Kiba iba a decir algo, mas Tsunade prosiguió:

»Pero… pero podemos apostar. Algo simple—sacó una moneda—, cara: me quedo; cruz: me iré apenas salga el sol. Así no tendré más opción que cumplir. Es mi modo de vida. Mi fondo de río de agua congelada—dijo mientras arrojaba la moneda al aire.
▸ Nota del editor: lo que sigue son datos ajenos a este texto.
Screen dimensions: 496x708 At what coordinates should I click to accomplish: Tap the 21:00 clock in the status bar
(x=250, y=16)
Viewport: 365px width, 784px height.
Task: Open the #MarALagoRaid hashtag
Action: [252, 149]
Poco podía saber Tsunade que ocho años más tarde aún estaría viviendo ahí, y que el libro de cuentos clásicos de Konoha sería leído por Kiba un montón de veces porque era el favorito de las niñas, en especial de las pequeñas rubias que amaban la historia de la princesa desdichada y el niño afortunado del bosque olvidado.


Nota de Autor

En primer lugar, muchas gracias por leer. Traté de cumplir el reto de manera creíble, aunque fue complicado. Casi me rendí, pero la prorroga me dio tiempo para intentarlo. En todo caso, fue un reto interesante. Me contraría mucho que en el último año solo he tenido tiempo para participar en estos retos interesantes y editar mi otra historia. Espero poder por fin arreglar mis tiempos y empezar a actualizar pronto. En cualquier caso, muchísimas gracias por leer. Sugerencia, crítica u opinión a un review de distancia.

Post: El título está en latín y es una locución que da la idea de comprar una probabilidad, algo como una expectativa no en el futuro, sino en el presente.